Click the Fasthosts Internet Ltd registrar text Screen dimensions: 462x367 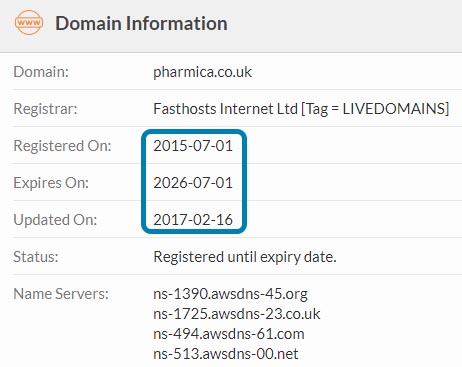[225, 109]
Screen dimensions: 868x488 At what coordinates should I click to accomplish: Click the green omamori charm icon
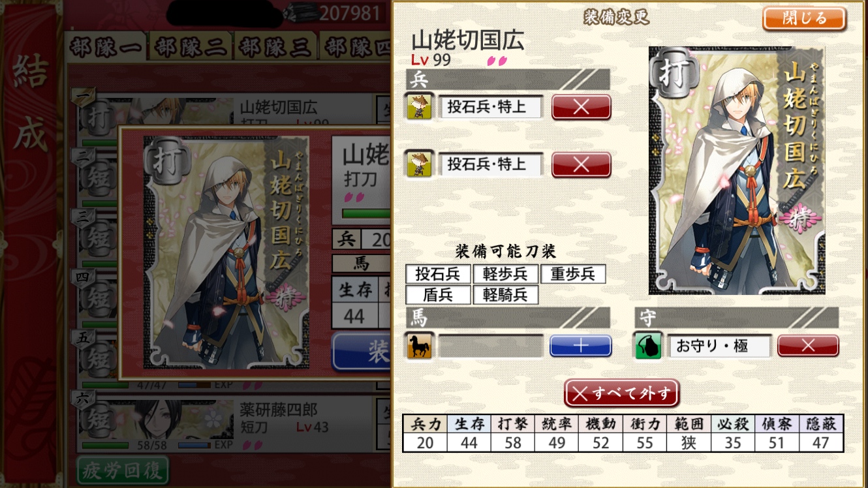[649, 346]
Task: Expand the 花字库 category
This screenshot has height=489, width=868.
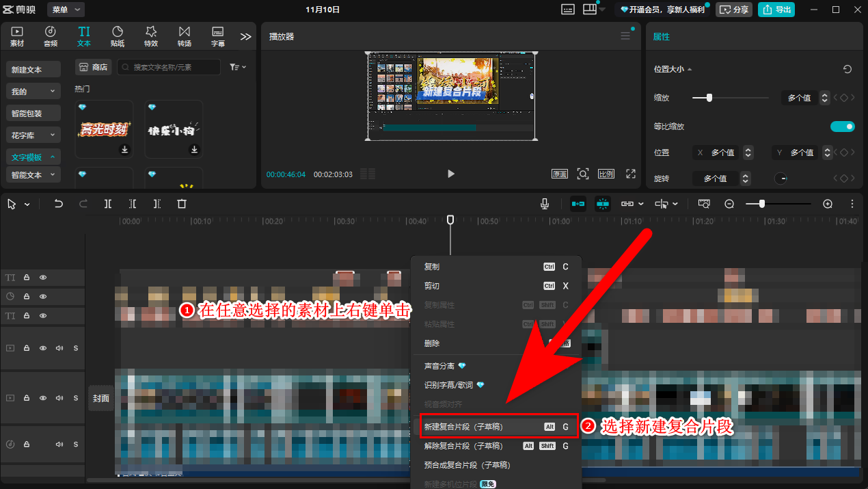Action: point(33,135)
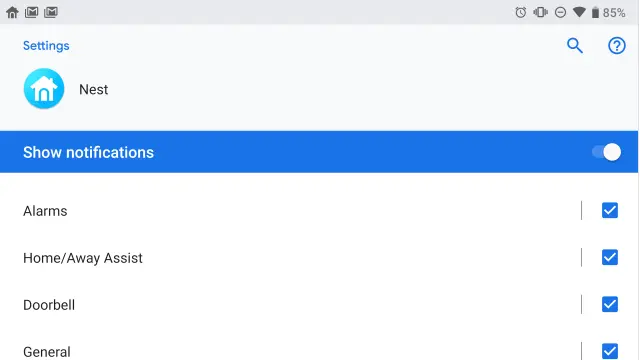Open Alarms notification category settings
The width and height of the screenshot is (640, 360).
290,211
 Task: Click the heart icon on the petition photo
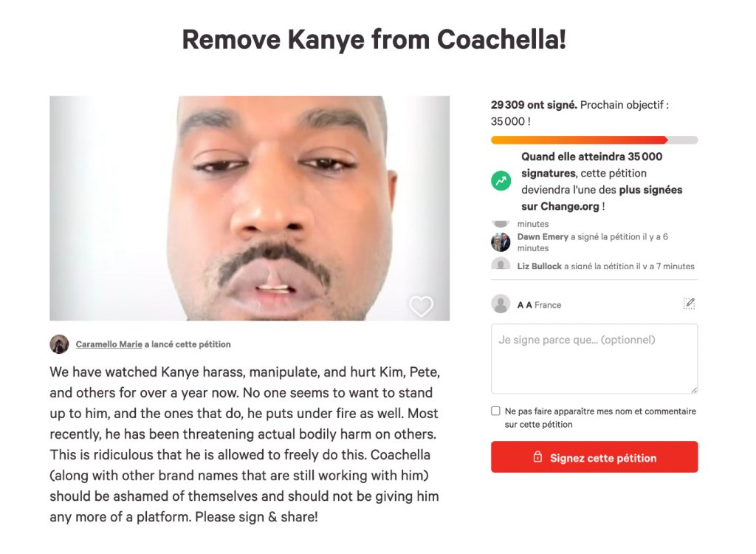pyautogui.click(x=421, y=306)
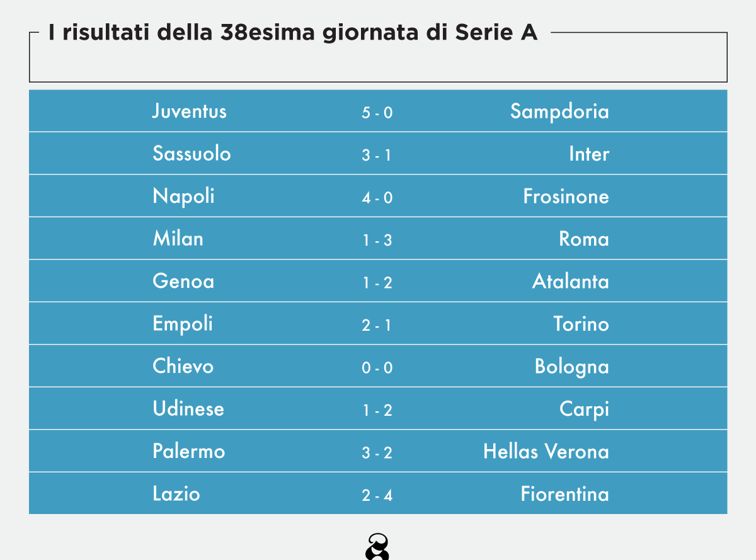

> Your instructions: Repeat exactly the line containing "Task: Expand the 花字库 category" and every line after it through the end of the records, and nothing else. Leave the pictures out.

> Exercise output:
Task: Expand the 花字库 category
This screenshot has height=489, width=868.
Action: point(33,135)
Open Alarms notification category settings
The width and height of the screenshot is (640, 360).
290,211
 Task: Click the heart icon on the petition photo
pyautogui.click(x=421, y=306)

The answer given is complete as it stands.